• _INPUT FOR THIS TASK_:
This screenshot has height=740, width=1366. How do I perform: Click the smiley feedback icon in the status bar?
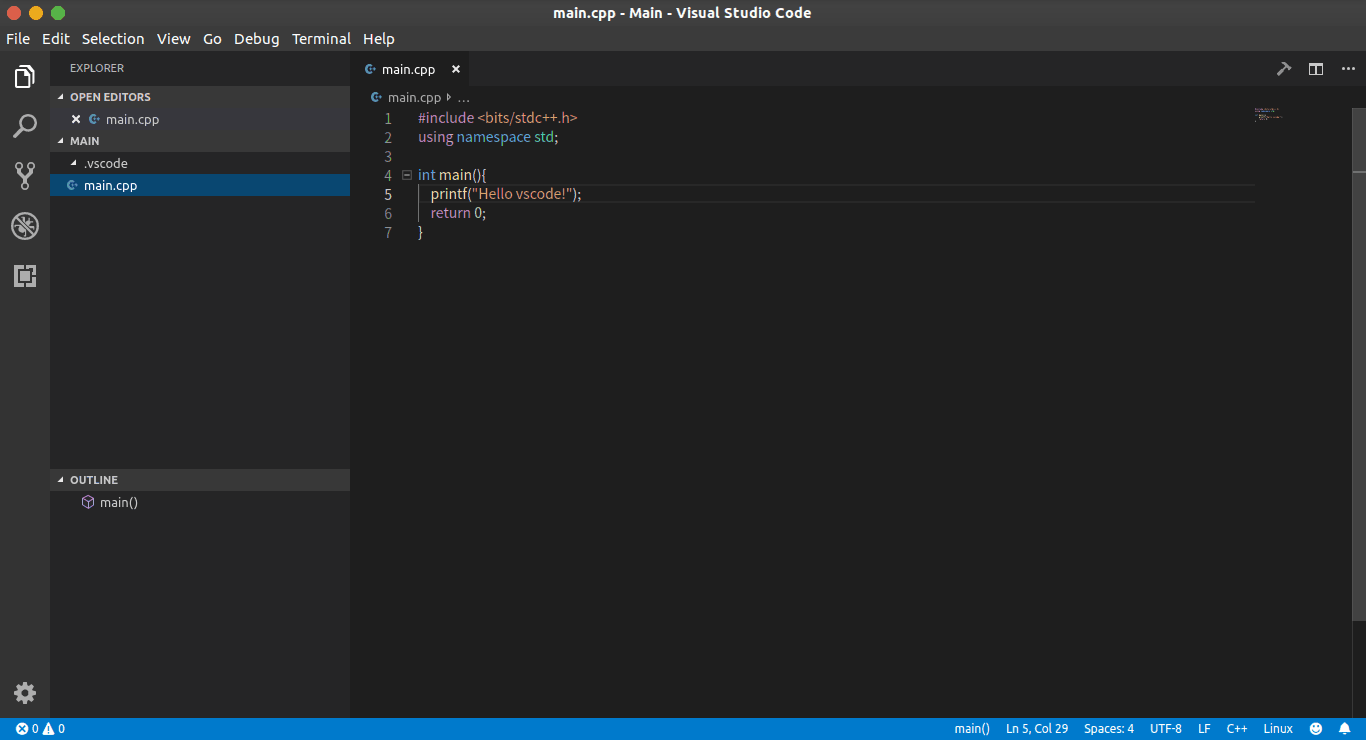(x=1317, y=728)
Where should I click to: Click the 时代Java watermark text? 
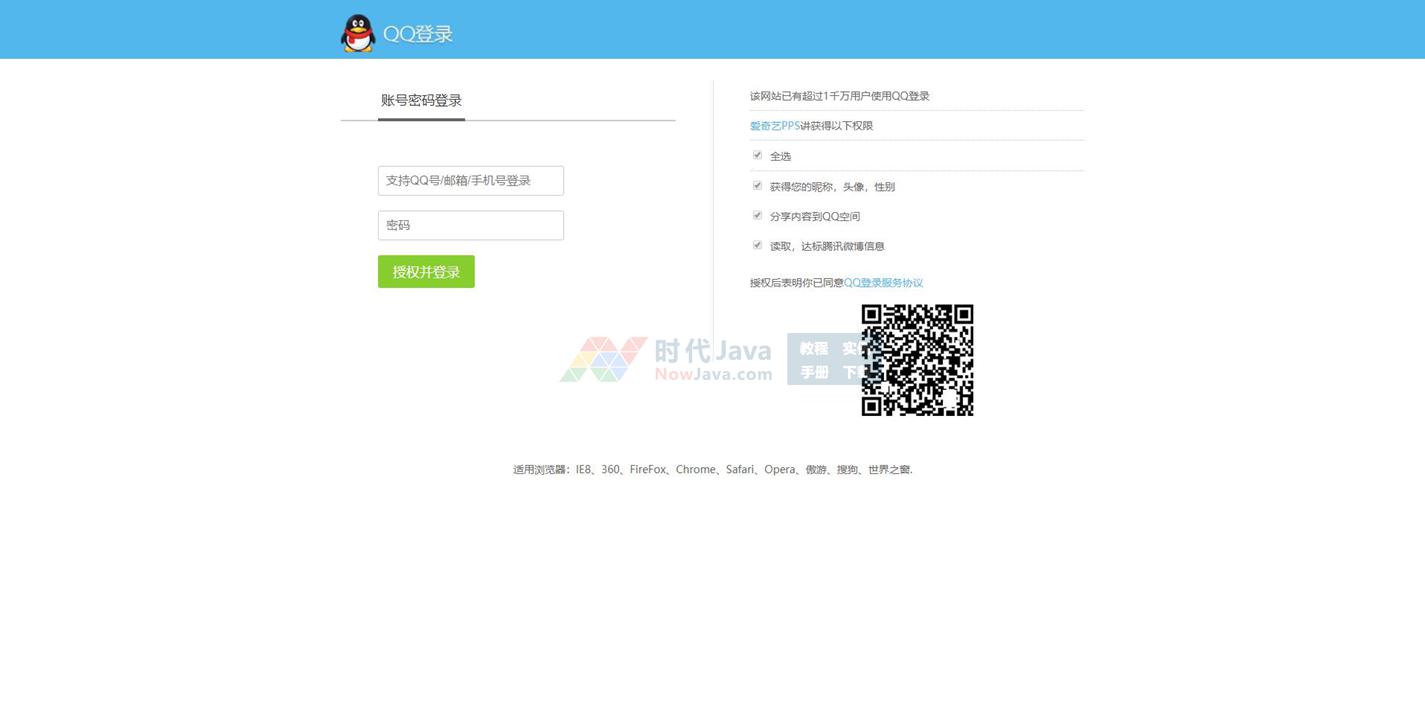point(712,350)
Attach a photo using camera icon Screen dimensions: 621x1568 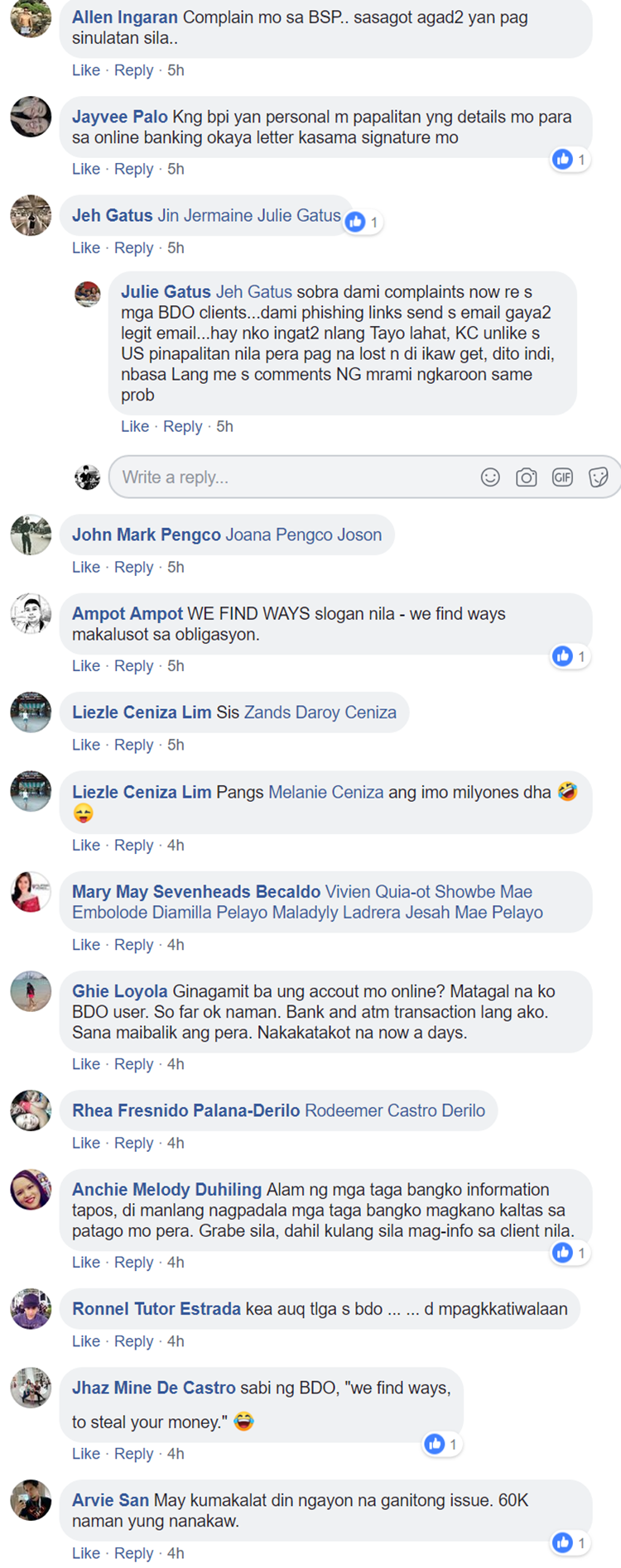coord(527,477)
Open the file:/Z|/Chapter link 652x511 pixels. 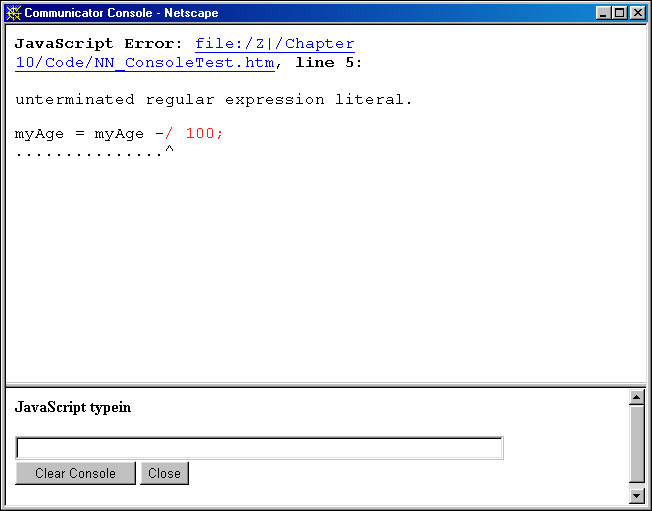(274, 44)
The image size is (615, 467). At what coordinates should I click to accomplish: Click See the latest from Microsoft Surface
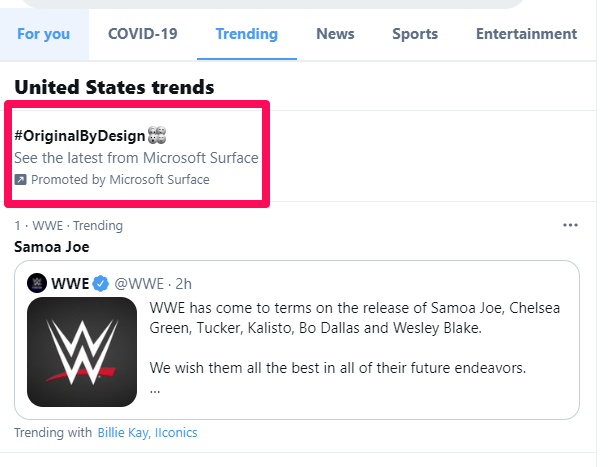[x=136, y=158]
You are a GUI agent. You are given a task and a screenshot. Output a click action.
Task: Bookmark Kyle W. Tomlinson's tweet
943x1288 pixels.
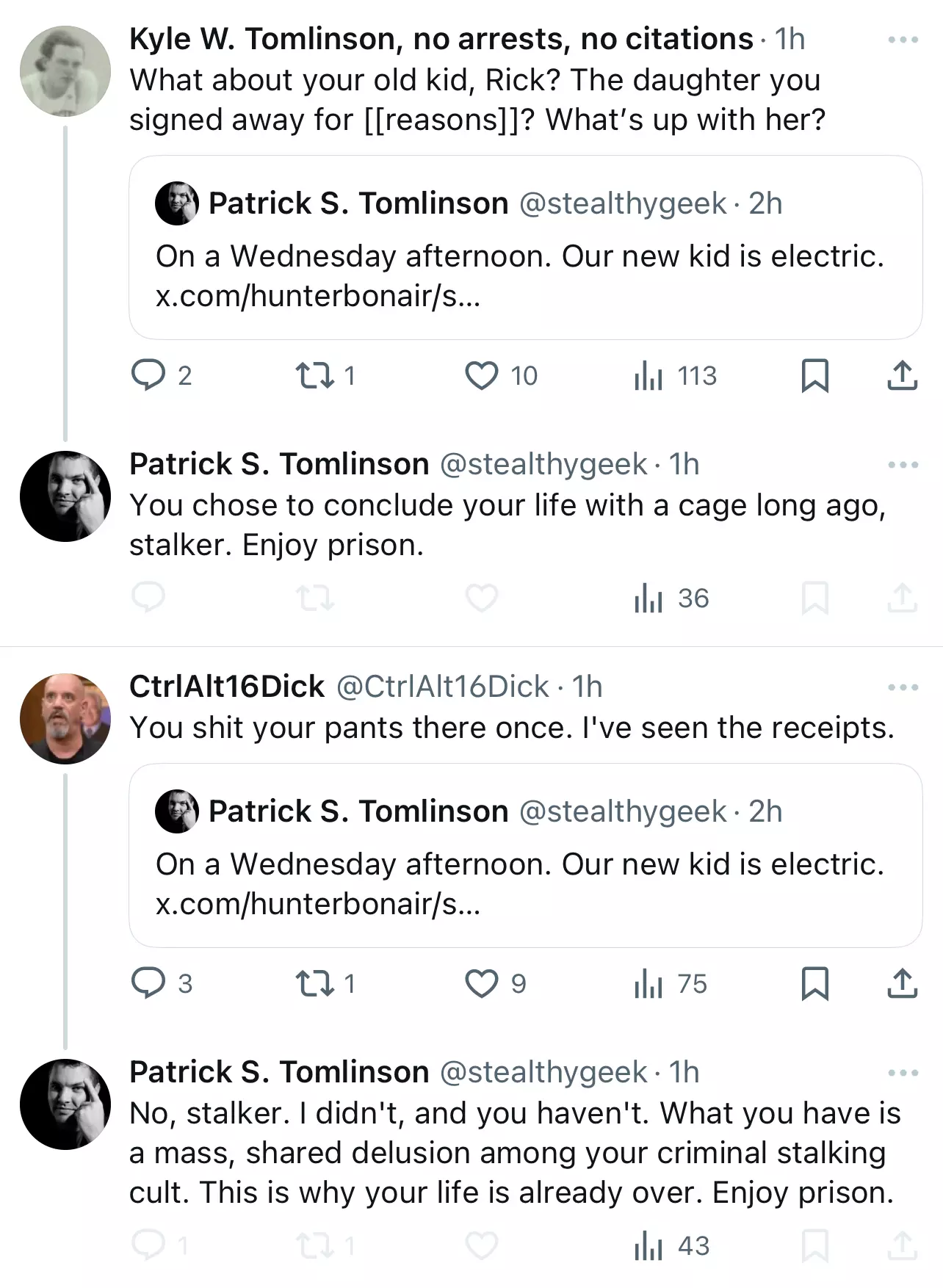(x=814, y=375)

• _WHAT YOU NEED TO DO_: All that is needed is an exact copy of the lines from the line with "The image size" through the end of the listing, both ends included, with no pictures.

• _REPLY TO THE EXERCISE_:
The image size is (615, 467). At what coordinates should I click to accomplish: Click See the latest from Microsoft Surface
[x=136, y=158]
You are a GUI agent. You are given a task and a screenshot. Output a click action.
Task: Bookmark Kyle W. Tomlinson's tweet
943x1288 pixels.
(x=814, y=375)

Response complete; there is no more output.